**INSTRUCTION 1**
In the talk-page discussion about n-dimensional cubes, who is credited with having fixed the problem?
**INSTRUCTION 2**
Go on with the talk-page discussion about n-dimensional cubes, beginning after its final comment.

**PASSAGE PROVIDED**
----------------

I don't understand this criticism enough to answer anything in a helpful way. I see nothing so dramatic. What does a simplex has to do with this? With all polytopes there's interpretations of interior vs surface. Feel free to improve it or make suggestions. Tom Ruen 22:34, 17 August 2007 (UTC)

Tom, here's the problem. The 1-skeleton (i.e. the union of line segments) is not convex for any n > 1, in other words for the square or beyond. But I'm happy to say that David Eppstein has fixed things up nicely.

---

PaulTanenbaum 13:21, 18 August 2007 (UTC)

The recurrence relation that generates the number of elements in an n dimensionalc cube struck me as similar to the cellular automaton of Wolfram. It is a repetitive iterative process based on a very simple rule, albeit not producing black or white squares, but still very similar. Is this not worth a mention? In addition I believe Wolfram has suggested automata could be doing something fundamental in physics. It might be worth finding out if he has reported automata could have some connection with dimensions/hypercube. --- Plexos | Talk 05:16, 27 October 2007 (UTC)

----------------

**SOURCE DATA**
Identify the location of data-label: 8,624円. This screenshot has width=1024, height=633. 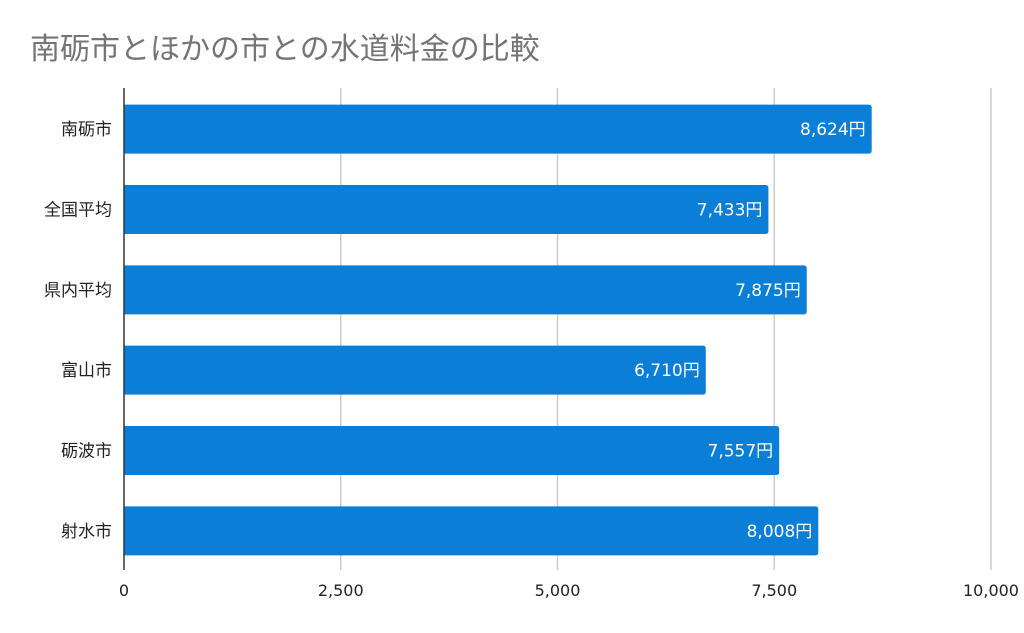
(833, 130).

----------------

**WRITTEN REPLY 1**
David Eppstein

**WRITTEN REPLY 2**
Recurrence relations and cellular automata are two quite different things, and neither one was invented by Wolfram. The recurrence relation is easy to explain directly, by the way: if you view an n-cube as the Cartesian product of an interval and an (n−1)-cube, each m-dimensional face of the n-cube is either the product of an m-dimensional face of the (n−1)-cube with an endpoint of the interval (there are 2E_m,n−1 of these) or the product of an (m−1)-dimensional face of the (n−1)-cube with the whole interval (thera are E_m−1,n−1 of these). Add these two sets of faces and you get the recurrence. But I'd hesitate to put an explanation like that into the article without a proper citation for fear of violating the prohibition against original research. For the same reason, you should probably avoid putting things in because they "strike you as similar" and wait until you can find a reliable source for them. —David Eppstein 05:23, 27 October 2007 (UTC)

All ${\displaystyle E_{m,n}}$ for all hypercubes can be generated from the linear recurrence relation of the form e = 2a + b, there's nothing more to it. This is Occam's razor at it's sharpest and you might say that the relation "is" the hypercubes. Can the cartesian product system derive this relation or a simpler one for all m and n? If it can then I would be interested to see the maths. You only mention faces (cases ${\displaystyle E_{n-1,n}}$) above but what about others like lines and points for a cube? As for original research, Jimmy Wales is wrong about this, what better place than Wikipedia with all it's credibility, software tools, discussion system, history control, etc on tap for creators. In addition the increased presence of such experts would raise standards throughout. --- Plexos | Talk 17:49, 27 October 2007 (UTC)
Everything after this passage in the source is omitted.